_Exercise task A_: Write out a passage from the blog post on dating at 44. Begin at the words that have "I've never been" and stop after "I've since learned.".
_Exercise task B_: Shorten the paragraph of the blog post on dating at 44 that opens "In high school I never had a boyfriend," keeping its main facts.
_Exercise task C_: Proceed with the blog post on dating at 44, picking up right after its final sentence.

Friday, November 2, 2007

The 44 Year Old Dating Novice

I've never been much of a dater. I used to joke that I married my ex-husband because he was the first guy to come along and really treat me well. I was 19 when we met.

In high school I never had a boyfriend, a Steady Eddie to ask to all those Tolos (Sadie Hawkins, girl ask boy dances). I always had to drum up some pal or ask some guy who'd be too nice to say no. It was awful and, although I went through the motions, I was really never thrilled about the actual date portion of the evening. It was more just being part of the event. Usually I was on the committee that planned these dances, so it seemed only natural that I'd attend. But they were never quite as fun as the anticipation- like so many things in life, I've since learned.

So here I am... a 44 year old woman once again trying to date. It's been a long time since I was as excited about the date himself as I was about the outfit I'd wear.

So far the only thing that has developed from the speed dating event last week is a tentative date with #8 and #11 stalker. Yes, #8 (the avid skier) did contact me and we decided to make a date for Sunday pending my arrival back to Seattle from my Eastern Washington work trip. Nice that he is being flexible, but we'll see if I make it back in time.

#11, the stalker, is kinda making me crazy. He calls every day and emails once or twice a day. THIS is why I don't give out my number very readily. And no, this is not in any way 'sweet.' He is a needy, insecure, demanding sort who is getting on my nerves and we haven't even had our first date yet (scheduled for Tuesday). I am seriously considering cancelling. Is it rude to cancel before Tuesday explaining that I've had a change of heart based on our very frequent email and phone conversations? Or is it meaner to go through with the date, and then tell him we are not a match? Neither one seems like a very good option. But option three, feigning serious illness and then never calling him again, is definitely not my style...as much as I wish it were.

Rows from a dataset

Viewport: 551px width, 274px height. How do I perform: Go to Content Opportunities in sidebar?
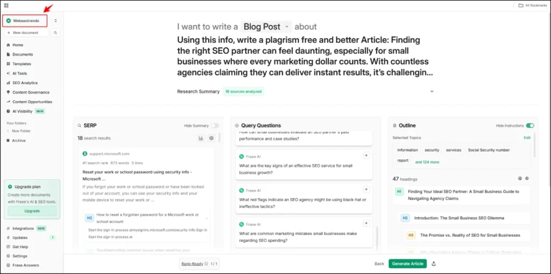(x=32, y=102)
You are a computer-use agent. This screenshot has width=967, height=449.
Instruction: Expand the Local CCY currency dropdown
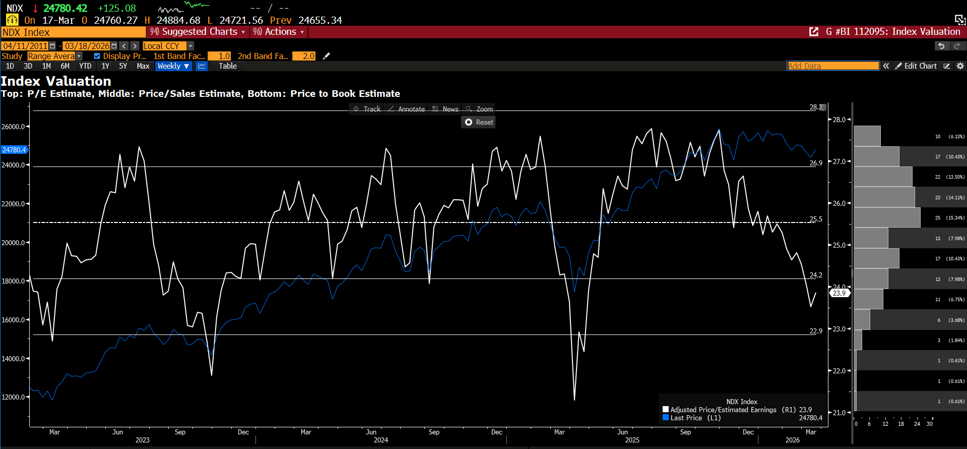(190, 46)
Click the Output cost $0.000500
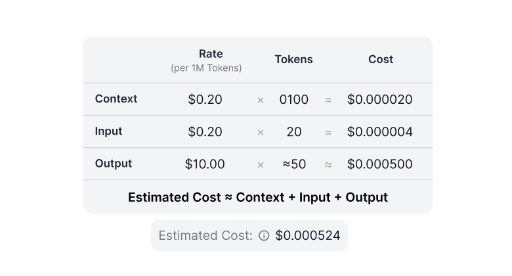Image resolution: width=512 pixels, height=276 pixels. tap(380, 164)
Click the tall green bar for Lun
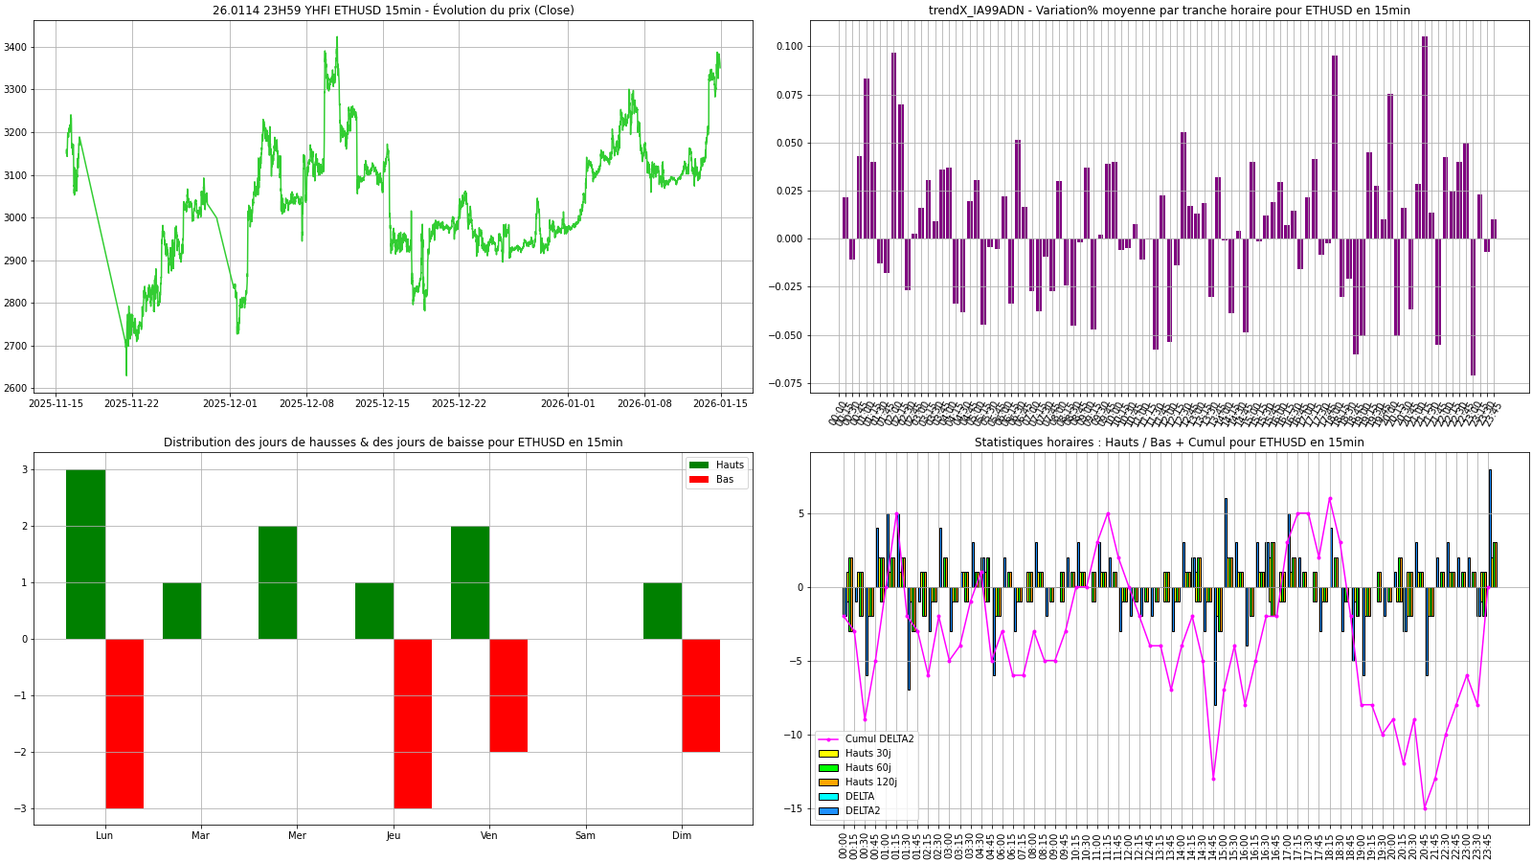Viewport: 1532px width, 862px height. 85,554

_Exercise response A_:
I've never been much of a dater. I used to joke that I married my ex-husband because he was the first guy to come along and really treat me well. I was 19 when we met.

In high school I never had a boyfriend, a Steady Eddie to ask to all those Tolos (Sadie Hawkins, girl ask boy dances). I always had to drum up some pal or ask some guy who'd be too nice to say no. It was awful and, although I went through the motions, I was really never thrilled about the actual date portion of the evening. It was more just being part of the event. Usually I was on the committee that planned these dances, so it seemed only natural that I'd attend. But they were never quite as fun as the anticipation- like so many things in life, I've since learned.

_Exercise response B_: In high school I had no steady boyfriend to invite to Tolos, the girl-ask-boy dances, so I had to recruit a friend or some guy too nice to refuse. I went through the motions but never enjoyed the date itself. What mattered was being part of the event, especially since I usually sat on the committee that planned the dances. They were never as fun as the anticipation, something I've since found true of many things in life.

_Exercise response C_:
I'm just a terrible dater. I wish I were better at it, but when you marry the guy you meet at 19 and stay together for 18 years, you're pretty much going to lack the dating skills that most people develop in their 20's!

6 comments:

Anonymous said...

I think you should politely tell Mr. Needy that you have just begun a new, full time job and you are currently putting all dates on hold since your job requires you to be out of town some of the time.

Rebecca said...

If he is already freaking you out before your first date, I say cancel - NOW!!!

Anonymous said...

I think this somewhat the same issue your 15 year old niece had with her homecoming date. . . I wasn't much help to her either. ha! 15 or 44 the whole dating thing is rough!

wanderwoman said...

Thank you all for your comments and advice! Really appreciate it! Outcome in my next post!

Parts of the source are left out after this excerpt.